Niech będzie pochwalony Jezus Chrystus!

Szanowny Panie Prezesie! Serdecznie dziękuję za dotychczasową korespondencję, która służy Czytelnikom w dziele popularyzacji Orędzia naszej Fatimskiej Pani, rozpala ogień patriotycznej miłości do naszej ukochanej Ojczyzny i podejmuje jakże niezbędną dla nas troskę o rozwój cywilizacji łacińskiej, a przede wszystkim jej trwanie w Europie i na świecie. Jestem Panu i Stowarzyszeniu, któremu Pan przewodzi, szczerze i serdecznie wdzięczny i mniemam, że tak czyni wielu Księży i Rodaków w Polsce i na emigracji.

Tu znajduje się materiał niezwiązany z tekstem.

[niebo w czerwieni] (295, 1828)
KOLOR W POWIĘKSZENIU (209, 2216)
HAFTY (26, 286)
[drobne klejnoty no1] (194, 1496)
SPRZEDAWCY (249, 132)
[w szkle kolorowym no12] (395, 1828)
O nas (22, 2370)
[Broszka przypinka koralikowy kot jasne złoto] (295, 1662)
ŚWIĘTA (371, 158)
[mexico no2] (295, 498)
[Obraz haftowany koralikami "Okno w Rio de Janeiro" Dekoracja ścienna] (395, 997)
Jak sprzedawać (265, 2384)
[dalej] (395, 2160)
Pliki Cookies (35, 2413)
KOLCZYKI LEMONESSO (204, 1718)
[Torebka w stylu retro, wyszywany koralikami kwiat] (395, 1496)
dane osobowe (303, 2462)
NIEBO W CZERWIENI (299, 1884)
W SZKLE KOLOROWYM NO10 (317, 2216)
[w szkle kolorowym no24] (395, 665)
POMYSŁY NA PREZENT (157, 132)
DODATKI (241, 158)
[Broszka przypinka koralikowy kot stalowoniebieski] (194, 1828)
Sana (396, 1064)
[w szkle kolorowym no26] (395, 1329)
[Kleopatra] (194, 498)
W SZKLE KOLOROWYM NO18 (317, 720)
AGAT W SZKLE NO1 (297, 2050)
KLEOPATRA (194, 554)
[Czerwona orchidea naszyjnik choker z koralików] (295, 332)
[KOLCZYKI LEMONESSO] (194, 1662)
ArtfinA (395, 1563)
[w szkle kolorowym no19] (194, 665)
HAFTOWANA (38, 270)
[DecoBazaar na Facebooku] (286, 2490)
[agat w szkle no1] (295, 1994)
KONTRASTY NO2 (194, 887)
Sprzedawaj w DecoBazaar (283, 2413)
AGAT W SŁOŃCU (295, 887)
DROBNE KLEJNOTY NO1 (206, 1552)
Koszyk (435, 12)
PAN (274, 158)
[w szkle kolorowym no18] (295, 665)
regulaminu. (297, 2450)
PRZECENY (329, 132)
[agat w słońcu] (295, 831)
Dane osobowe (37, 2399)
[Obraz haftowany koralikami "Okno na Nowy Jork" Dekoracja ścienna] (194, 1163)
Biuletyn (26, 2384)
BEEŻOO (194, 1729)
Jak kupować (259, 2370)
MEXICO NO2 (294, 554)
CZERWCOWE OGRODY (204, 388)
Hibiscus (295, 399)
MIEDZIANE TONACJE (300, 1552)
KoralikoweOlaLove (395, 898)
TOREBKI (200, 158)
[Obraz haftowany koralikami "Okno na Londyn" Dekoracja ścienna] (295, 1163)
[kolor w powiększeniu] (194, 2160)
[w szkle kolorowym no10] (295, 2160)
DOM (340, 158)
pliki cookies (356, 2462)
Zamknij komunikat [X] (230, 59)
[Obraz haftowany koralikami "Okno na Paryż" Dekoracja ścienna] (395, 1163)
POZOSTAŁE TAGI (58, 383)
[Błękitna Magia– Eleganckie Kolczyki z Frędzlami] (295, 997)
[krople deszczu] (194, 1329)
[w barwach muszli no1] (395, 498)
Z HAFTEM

Niech te Wasze starania i trud wokół tej sprawy oraz tych tematów wynagrodzi Boża Opatrzność. Za przesłane egzemplarze „Przymierza z Maryją” serdecznie dziękuję. Staram się rozprowadzić je wśród moich najlepszych znajomych i przyjaciół.

Ks. Kazimierz

 

Szczęść Boże!

Dziękuję bardzo za piękny kalendarz „366 dni z Maryją” na 2024 rok, który poświęcony jest szkaplerzowi świętemu. Kalendarz jest bardzo ciekawy i pięknie wydany. Nie o wszystkich przedstawionych szkaplerzach wiedziałam, ale też nie wszystkie można przedstawić w kalendarzu ze względu na objętość. Tak samo jak Pana pragnieniem, tak również i moim jest, aby ten kalendarz trafił do jak największej liczby osób. Pozdrawiam serdecznie.

Lucyna z Bydgoszczy

 

Niech będzie pochwalony Jezus Chrystus!

Na początku dziękuję serdecznie za przesłany kalendarz „366 dni z Maryją” na rok 2024. Dziękuję też za grudniowe „Przymierze z Maryją”. Dostałam również 4. numer „Apostoła Fatimy”. Przeczytałam list od Pana Prezesa i świadectwa ludzi, którzy są Apostołami Fatimy. Proponuje Pan, abym opowiedziała swoją historię. Moja historia nie jest niestety chwalebna. Żyłam bardzo daleko od Boga i Kościoła świętego. W zasadzie to nie było życie. Moja mama, bardzo pobożna niewiasta, modliła się za mnie, również kapłani modlili się za mnie. Kiedyś, gdy leżałam i czułam od nóg drętwienie, poczułam trzy pocałunki tak gorące i pełne miłości, że zapragnęłam żyć. Mama była przy mnie, wyciągnęłam ręce do niej i pomogła mi wstać. Teraz sama jestem mamą i wiem, co czuła moja, kiedy żyłam daleko od Boga…

Anna


Szczęść Boże!

Dziękuję za wielkie zaangażowanie i tak wspaniałe dzieło, jakie tworzycie. Dziękuję też za list, „Przymierze z Maryją” i drugi kalendarz z Maryją. W świątecznym „Przymierzu…” opisaliście różne ciekawe tematy związane z Bożym Narodzeniem np. jak godnie przeżyć Wigilię i narodziny Chrystusa. Dziękuję jeszcze za dwa wspaniałe upominki: szopkę bożonarodzeniową i kartę z modlitwą o triumf wiary katolickiej. Nie możemy ani na moment przestać działać na rzecz obrony wiary. Ja w miarę swoich możliwości finansowych, jak do tej pory, gdy zdrowie pozwoli, będę nadal wspierać Was swoim „groszem”… W modlitwach często polecam Bogu i Matce Najświętszej całe Stowarzyszenie. Szczęść Wam Boże na dalsze lata!

Z Panem Bogiem

Stefania z Płocka

 

Szanowni Państwo!

Mozambik jest jednym z najbiedniejszych państw świata i wszelka pomoc materialna, a nade wszystko duchowa, jest nieodzowna. Wsparcie Stowarzyszenia dla tych społeczności jest wielką radością, gdyż mogą z nadzieją budować swoją przyszłość i wieczność! Szczęść Wam Boże!